В то время я надеялся, что локдаун не продлится долго, и мистер Малколм найдет способы видеться с правнуками, несмотря ни на что. Однако он жил в маленькой квартире, и у него даже не было сада, откуда правнуки могли бы ему помахать. Тогда национальные рекомендации требовалось соблюдать очень строго: индекс репродукции коронавируса был равен 2–3, и, если бы не все люди (в деменции или нет) подчинялись требованиям, последствия были бы катастрофическими.
У большинства из нас есть заготовка того, что мы собираемся сказать. В нашем разуме есть некая комната для лингвистических репетиций, где мы пробуем разные фразы и оцениваем их потенциальный эффект. В этом ментальном пространстве у меня начала формироваться фраза о приоритетах в конце жизни. В жизни мистера Малколма, которая явно подходила к завершению, осталось так мало полноты и смысла, что радость от встречи с внуками, вероятно, перевесила бы риск заразиться коронавирусом и умереть от него. Когда эта фраза сформировалась у меня в голове, я понял, что, даже просто предложив это Кристи, возложу на нее тяжелейшую ношу. Из-за тяжелой деменции мистер Малколм не мог принимать подобные решения самостоятельно, поэтому сделать это нужно было Кристи и ее семье. Если бы он умер от коронавируса после того, как подержал внуков на коленях, вся семья испытала бы невыносимое чувство вины.

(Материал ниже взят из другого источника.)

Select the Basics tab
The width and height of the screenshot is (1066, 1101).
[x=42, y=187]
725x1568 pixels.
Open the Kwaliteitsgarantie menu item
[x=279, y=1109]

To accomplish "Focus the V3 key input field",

Я практически ничего не слышал о мистере Малколме и Кристи до начала июля, когда ограничения были немного ослаблены и все шептались о том, что люди, находившиеся на изоляции, теперь снова могут встречаться с близкими. К тому моменту мистер Малколм провел дома в одиночестве почти четыре месяца.
Звонок Кристи меня насторожил. Она созвонилась с дедушкой, и он показался ей возбужденным и встревоженным, поэтому осторожно попросила меня проведать его.

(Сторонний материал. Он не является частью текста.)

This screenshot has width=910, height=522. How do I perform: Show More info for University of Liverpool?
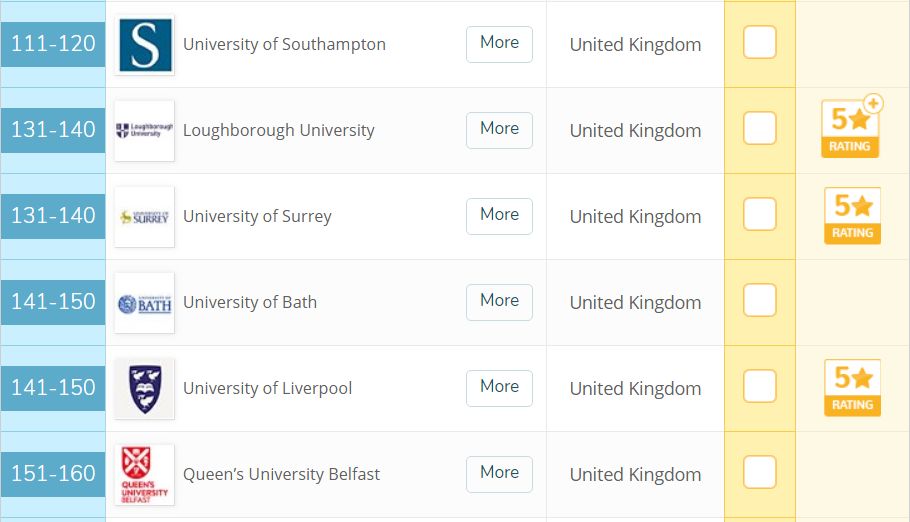[499, 388]
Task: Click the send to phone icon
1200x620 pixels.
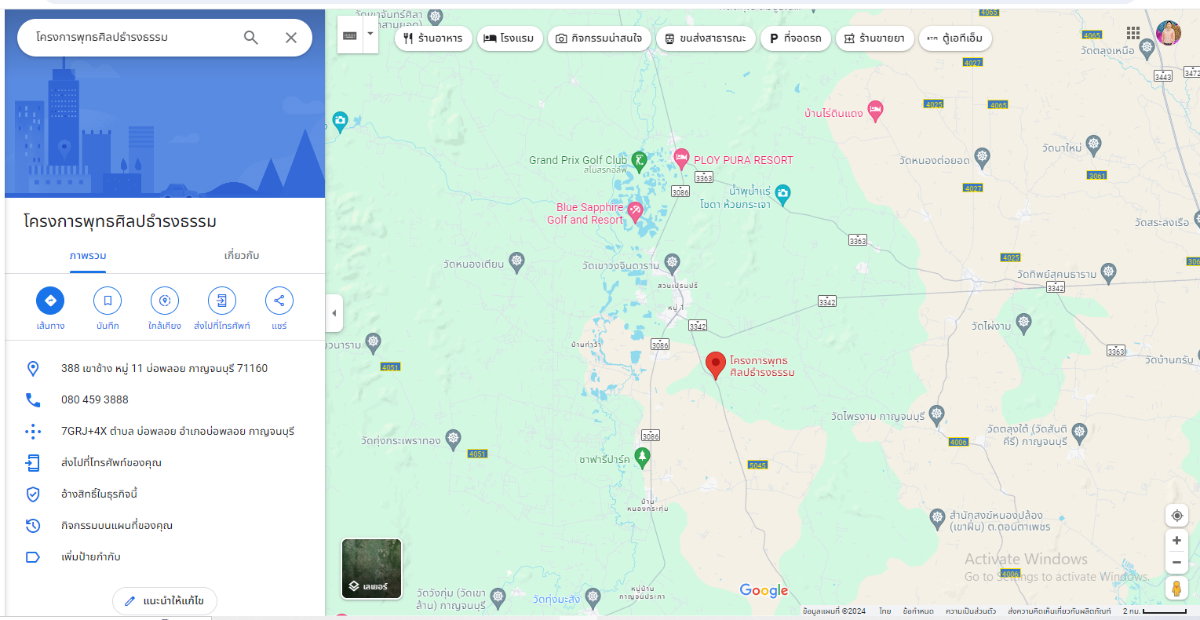Action: pos(222,300)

– Я схожу к нему и позднее вам перезвоню, – пообещал я.
То, как мы проводим свои дни, говорит о том, как мы проживаем жизнь. Вещи, которыми мы окружаем себя в повседневной жизни, свидетельствуют о том, что мы ценим больше всего. Я бывал в убогих трущобах, где книги, понятные только людям с поразительной эрудицией и неординарным интеллектом, лежали стопками от пола до потолка, и между ними были узкие проходы, соединявшие кухню, спальню и ванную. Они напоминали тропинки, протоптанные животными среди высокой травы. Мне доводилось бывать и в одиноких домах, где стерильные комнаты походили на витрины. Казалось, что единственной любовью, оставшейся в этих домах, были хорошие отношения с соседями.
Больше всего мне нравятся неидеальные обжитые дома, где у двери валяются ботинки, а на стенах висят коллажи из списков, билетов, детских рисунков и картин, отобранных по воспоминаниям, а не по качеству.
Дом мистера Малколма хранил в себе любовь, какую доводится испытать лишь некоторым из нас. На каждой стене и поверхности были семейные фотографии. Судя по прическам и одежде запечатленных на них людей, все эти снимки были сделаны в течение 60–70 лет. В конце концов, есть разные виды богатства. Хотя стиль одежды изменился, а профессиональные фотографии стали выглядеть иначе, по широким улыбкам и морщинкам в уголках глаз я понял, что это четыре поколения одной семьи. На одной из фотографий 1970-х годов были обнимающиеся мужчина и женщина в цветастых рубашках и с хиппи-прическами, и мне было приятно увидеть, как те же люди менялись в 1980-х и 1990-х годах. Рубашки сменились костюмами и летними платьями, химические завивки появлялись и исчезали, количество детей увеличивалось. Некогда длинные волосы становились редкими и седыми. Дети превращались в молодых женщин и мужчин, запечатленных на собственных свадьбах, выпускных и днях рождения.